A Caixa Geral de Depósitos (CGD) vendeu esta terça-feira, por 95,2 milhões de euros, a participação de 1% que tinha na Galp, englobada na alienação de parte da posição da italiana ENI na petrolífera, deixando de ser sua acionista.

A Eni pretendia vender no mercado um total de 5% do capital da Galp, mais a fatia de 1% que estava nas mãos do banco público português, mas acabou por alienar apenas 4% da sua posição na petrolífera, de acordo com o comunicado hoje divulgado pela empresa italiana, escreve a Lusa.

Em resultado desta venda, a Eni encaixou 381 milhões de euros e a CGD recebeu 95,2 milhões de euros, tendo sido alienadas um total de 41,5 milhões de ações, abaixo do objetivo que estava fixado nas 49,8 milhões de ações.

Após esta operação, a Eni diluiu a sua posição na Galp para 24,34%, ao passo que o banco estatal português disse adeus à estrutura acionista da petrolífera.

Refira-se que esta venda conjunta das posições da Eni e da CGD na Galp estava prevista no acordo estabelecido em março, que ditava que a CGD pudesse exigir a venda da sua participação na Galp quando a ENI avançasse com a operação.

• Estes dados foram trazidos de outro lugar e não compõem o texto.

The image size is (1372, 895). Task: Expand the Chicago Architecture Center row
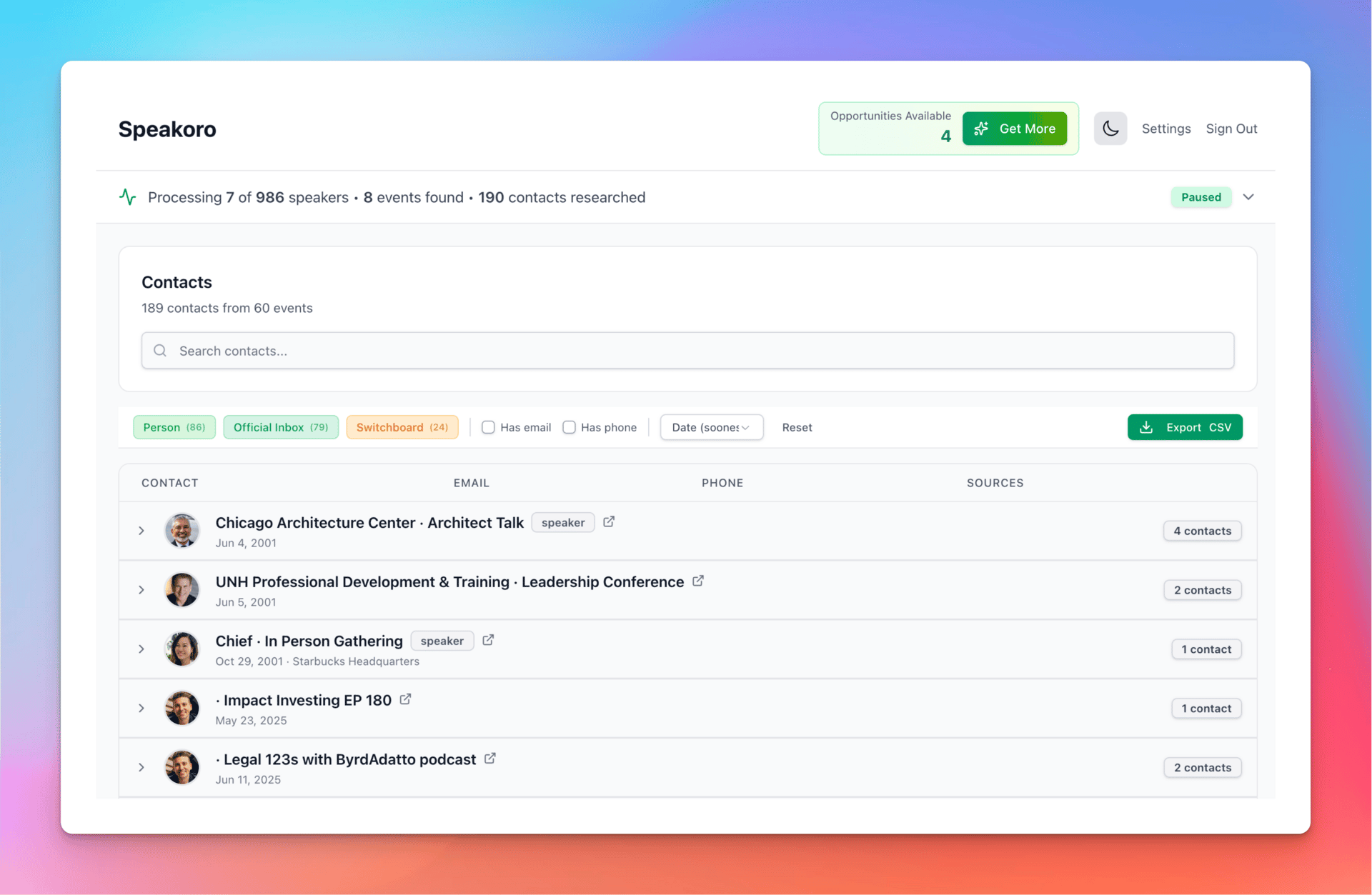[141, 531]
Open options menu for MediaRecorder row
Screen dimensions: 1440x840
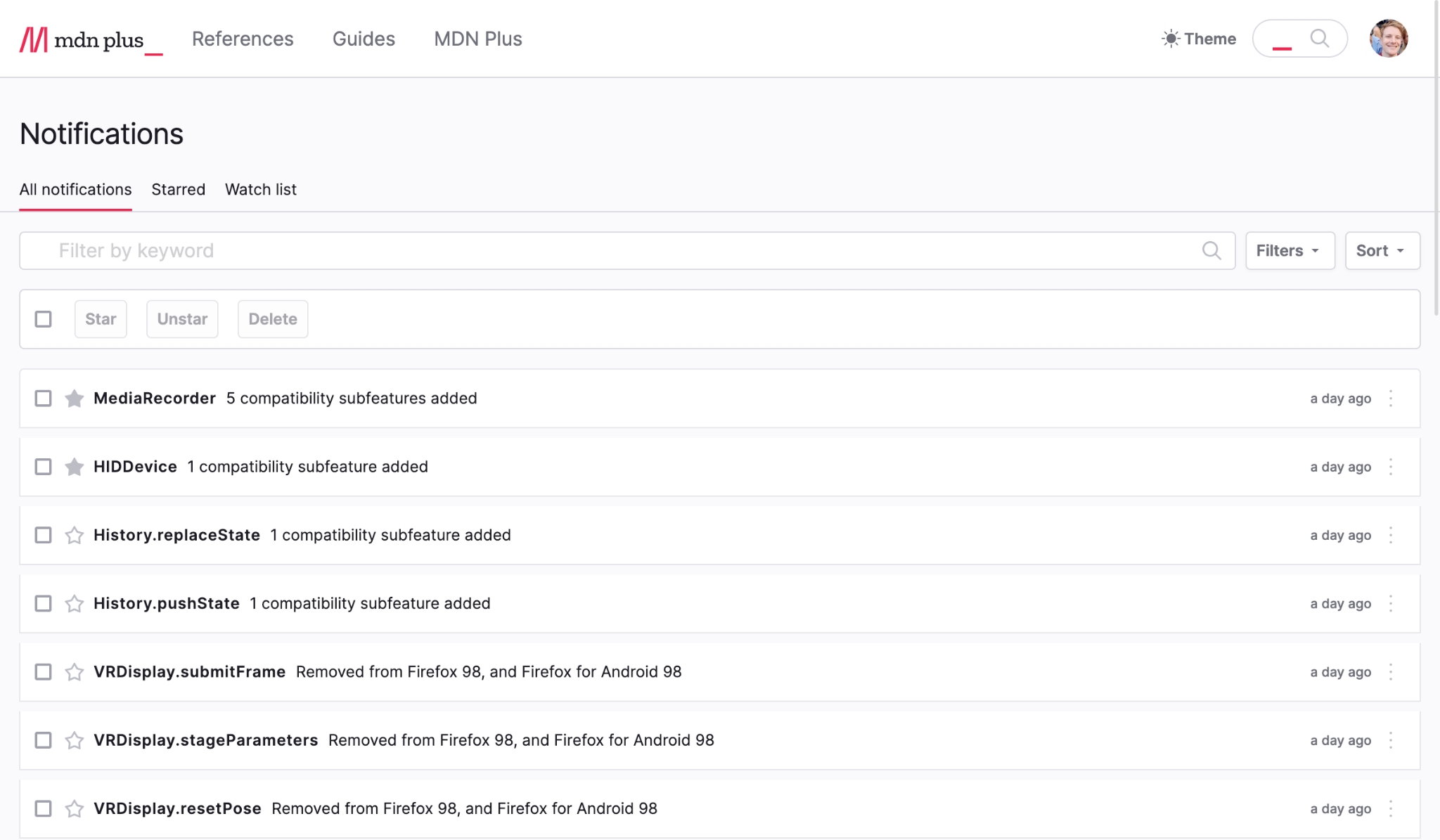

O acordo entre a Amorim Energia, a ENI e a CGD, celebrado em março, prevê que a ENI venda em bolsa 18% do capital da Galp.

Segundo o mesmo acordo, o empresário Américo Amorim tem a opção de compra ou de indicar um comprador para 10,34% do capital da Galp Energia detidos pela ENI, depois de em julho já ter adquirido 5%.

Depois de conhecidos os resultados da venda de hoje, a petrolífera italiana terá ainda 14% da Galp para dispersar no mercado.

Paralelamente, também hoje, a ENI lançou uma oferta de obrigações convertíveis em ações da Galp, com maturidade de três anos e cupão de 0,25% ao ano, esperando arrecadar 1,1 mil milhões de euros com a emissão.

Porém, de acordo com a informação oficial da petrolífera italiana, esta oferta amealhou apenas 1.028 milhões de euros, abaixo da fasquia inicialmente fixada.

A petrolífera italiana vai encaixar um prémio de 35% acima do preço de colocação das obrigações, na altura da sua conversão em ações.

Refira-se que esta emissão corresponde a sensivelmente 66,3 milhões de ações da Galp, ou cerca de 8% do capital da petrolífera portuguesa.

Antes do acordo de março, os italianos da ENI detinham uma participação de 33,34% na petrolífera nacional, sendo que no final das várias operações será consumada a saída definitiva da italiana do capital da Galp.